## Stream: Is there code for X?

### Topic: Injective on a set up to a relation

#### Kyle Miller (Jun 25 2020 at 18:38):

I couldn't find a definition like the following in mathlib:

universes u v
variables {α : Type u} {β : Type v}

@[reducible] def inj_on_by (f : α → β) (s : set α) (r : α → α → Prop) : Prop :=
∀⦃x₁ x₂ : α⦄, x₁ ∈ s → x₂ ∈ s → f x₁ = f x₂ → r x₁ x₂


(this is a variation on set.inj_on in data/set/function.lean). For the particular use I have in mind, α has a setoid instance, in case that matters.

So, (1) is there some other definition I should be using? or, barring that, (2) would this function be welcome in data/set/function.lean or elsewhere?

#### Patrick Massot (Jun 25 2020 at 18:40):

This looks very specialized.

#### Reid Barton (Jun 25 2020 at 18:41):

inj_on is already pretty obscure, I would say

#### Johan Commelin (Jun 25 2020 at 18:43):

@Kyle Miller I guess you want to use this in your graph theory stuff, right? Could you explain a bit more how/why?

#xy

#### Kyle Miller (Jun 25 2020 at 19:07):

@Johan Commelin One of the axioms for undirected graphs in the Chou formalization is exactly inj_on_by link.via links (≈), where links is a set of link elements, defined by

structure link (α : Type u) (β : Type v) :=
(src : α) (via : β) (dest : α)



with an equivalence relation given by

def same_edge : link α β → link α β → Prop := λ x y, x = y ∨ x = y.rev


That is, if two links carry the same edge (have the same via), then they are equal up to orientation reversal.

It's not essential that this definition actually exists, and I'm fine with writing out the full definition of the axiom in the structure. This would be the only one of the three axioms involving any quantifiers.

In the context of all the axioms, we want link.via on the links set to have link.rev acting on its fibers.

Another way of thinking about this particular axiom is that link.via descends to a map on the quotient of link α β by same_edge, and we wish for this map to be injective. It seems like it would be more trouble than it's worth to use quotient types to specify this axiom.
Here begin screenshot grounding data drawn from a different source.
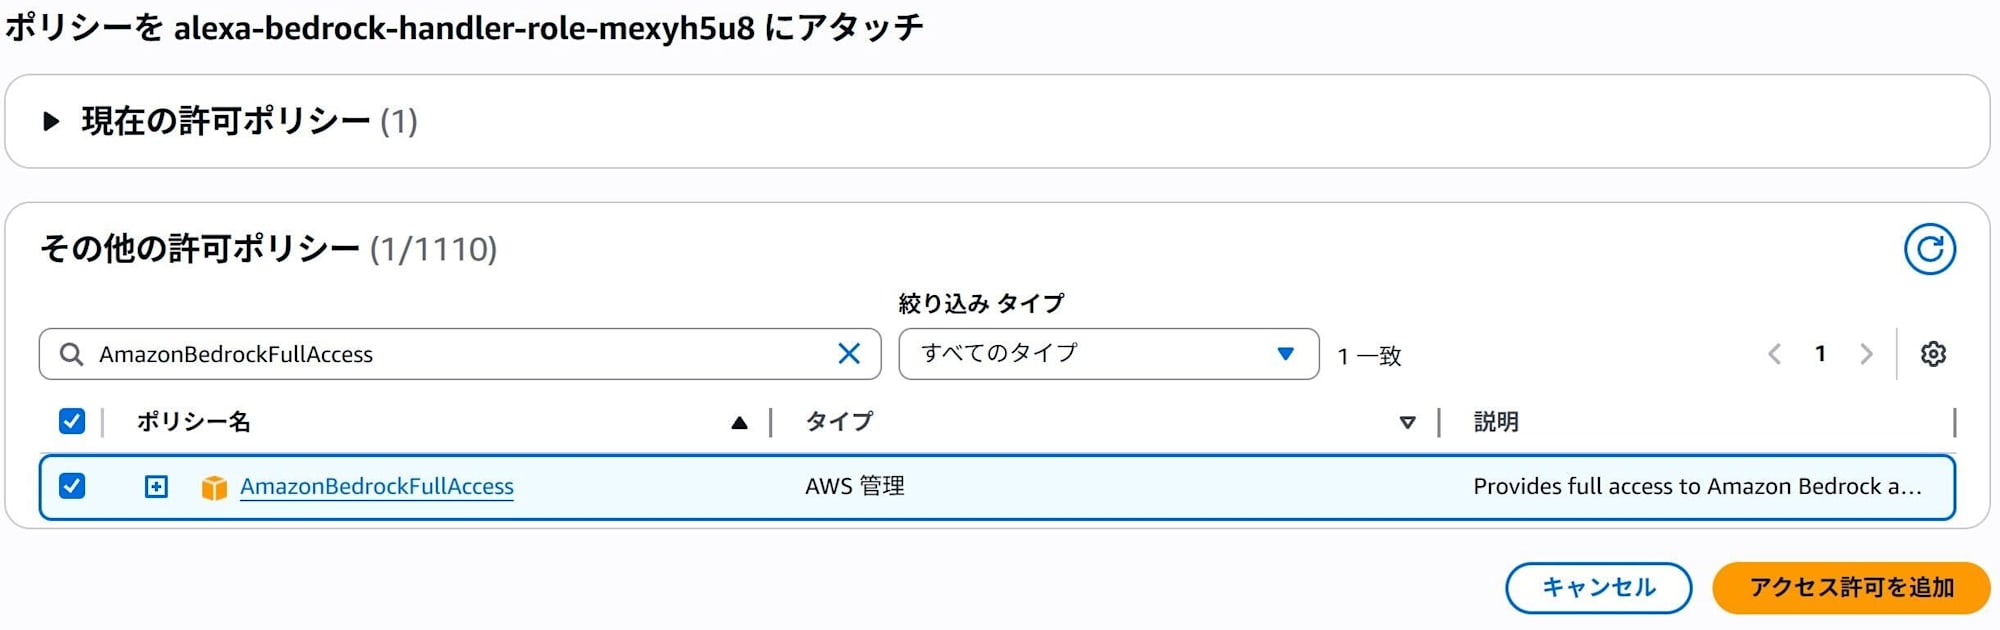Click the type column sort arrow
This screenshot has width=2000, height=630.
(x=1407, y=423)
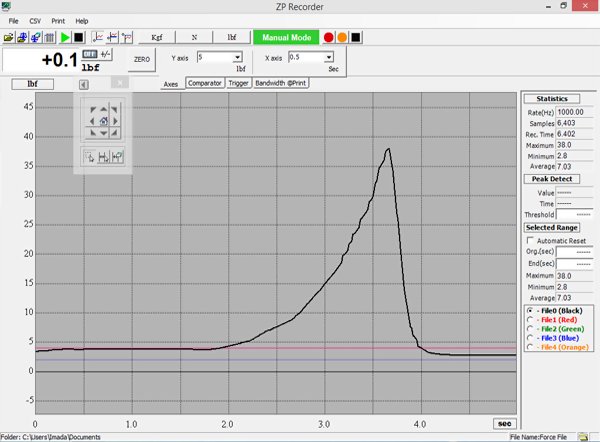Click the collapse left arrow button
The height and width of the screenshot is (442, 600).
(x=83, y=84)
#### Johan Commelin (Jun 25 2020 at 19:15):

I think it's easiest to just write it out

#### Johan Commelin (Jun 25 2020 at 19:16):

\forall x y, x.via = y.via → same_edge x y
is that what you want, or am I missing something?

#### Kyle Miller (Jun 25 2020 at 19:43):

Since there's a set of links, it would be

∀ {x y}, x ∈ links → y ∈ links → x.via = y.via → same_edge x y


but yeah, that's pretty much it.

I just thought I'd ask in case this was somehow less specialized than I imagined it to be, or if there was some convenient setoid thing I didn't know about.